Two friends take a leap of faith in this fictionalised memoir
Smriti Daniel Smriti Daniel | 14 Oct, 2015
It took me till the last few pages of Stephen Kelman’s Man on Fire to really feel at ease with having enjoyed it. For it is in his author’s note that he reveals that the record breaker extraordinaire Bibhuti Bhushan Nayak (aka BB) actually exists and that the two men have been close friends for several years. To read the book with that knowledge is to be willing to stretch your credulity, to view the apparently delusional with a kinder eye. It also turns this novel into a rarer thing— a profound and compassionate inquiry into the nature of heroism, suffering and true purpose; in other words, why a man would set out to receive 43 kicks to his unprotected groin in a minute and a half.
Man on Fire opens with John Lock, one of its narrators, in a prison cell in Mumbai. He is here for ‘nearly killing a man.’ Turning away from the tension of that moment, Kelman gives us his second narrator, BB himself. He is on the cusp of setting a new record. We learn the man has a wife and a young son. His wife begs him to desist from the seeming lunacy of his attempt, but BB will not be talked out of his determination.
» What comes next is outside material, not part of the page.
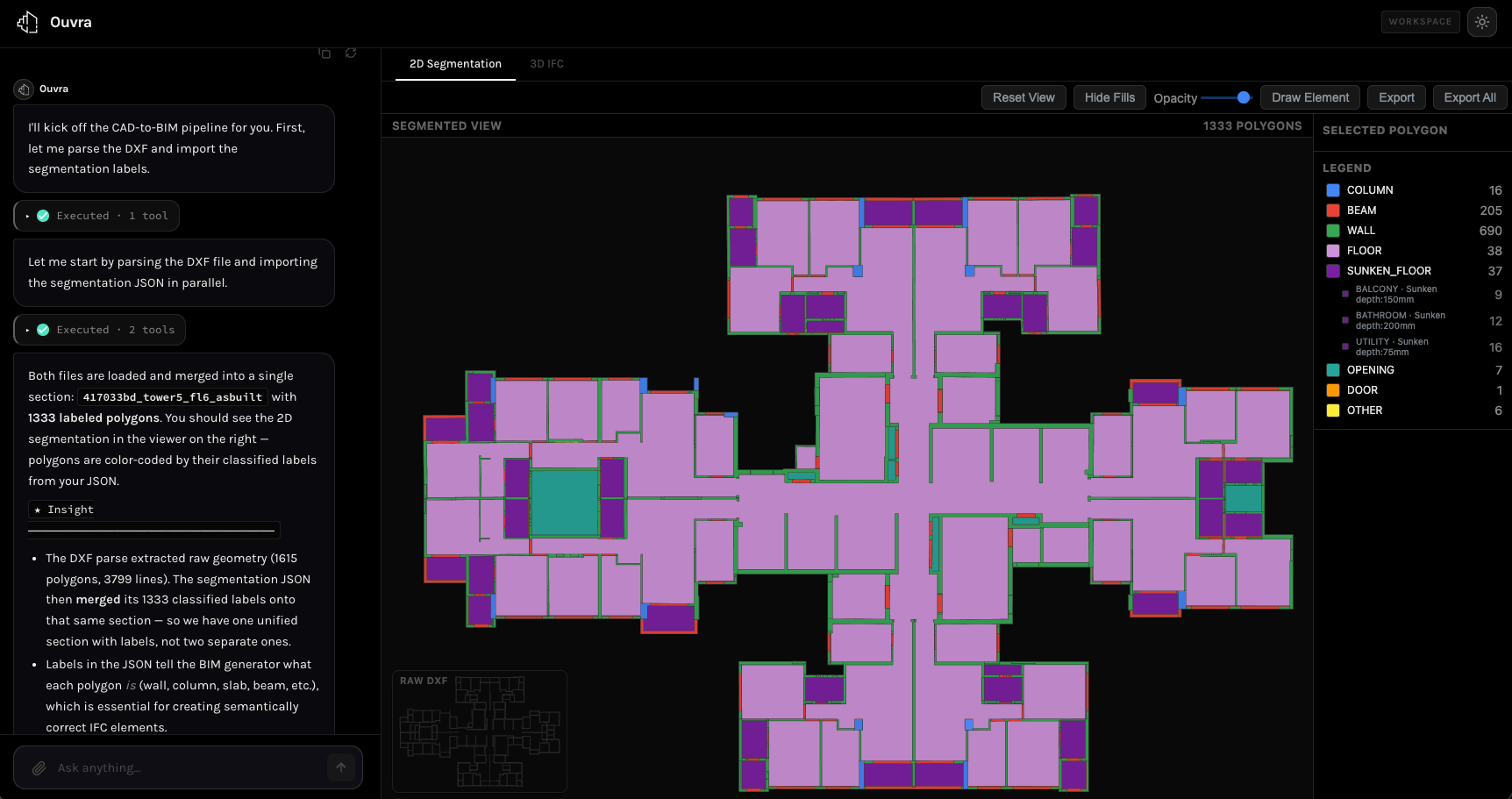1512x799 pixels.
Task: Click the copy conversation icon
Action: [325, 53]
Instead, as the groin-kicking challenge progresses, BB widens his stance, underlining his vulnerability, and smiles with pleasure when one of his (bewilderingly enthusiastic) friends lands a perfectly placed blow. It is BB’s calm and composure, his seeming ability to dominate and then transcend his pain, which fascinates Lock.
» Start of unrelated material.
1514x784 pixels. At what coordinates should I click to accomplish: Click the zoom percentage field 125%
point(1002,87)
It is a fascination readers will share. Lock, we eventually find out, has lived an unremarkable life but is now confronting a painful death from disease. He wishes to be touched at least once by greatness, and to find reflected in himself the courage that BB so routinely displays. After seeing BB on TV, Lock becomes a fugitive from his own life. He leaves his wife, fakes suicide and arrives at BB’s doorstep with a bag full of cash and an earnest desire to help the record breaker achieve his greatest feat. BB, though initially sceptical, accepts his offer and agrees to train Lock until the Englishman is strong enough to break 50 cricket bats on BB’s body—this being the latest challenge. Lock is here to learn, but there is an unnerving darkness to him as well— he seems almost keen to beat his new friend senseless. BB says he is able to defeat pain through a combination of ‘Breathing. Meditation. Training. Diet. The grace of the almighty.’ His motivation for doing so is to tell people ‘that if they endure the pain they will reach happiness that comes after’. In BB’s view, pain is inexorably part of the Indian existence. ‘Life is constant struggle,’ and BB himself has known hardships—starvation, unemployment, poverty, illness. BB’s character is drawn with obvious affection and admiration, and both men receive equal billing in this book. Lock is the less likeable of the two, but the very nature of his adventure allows us to explore his unsuspected depths at the same time as he does.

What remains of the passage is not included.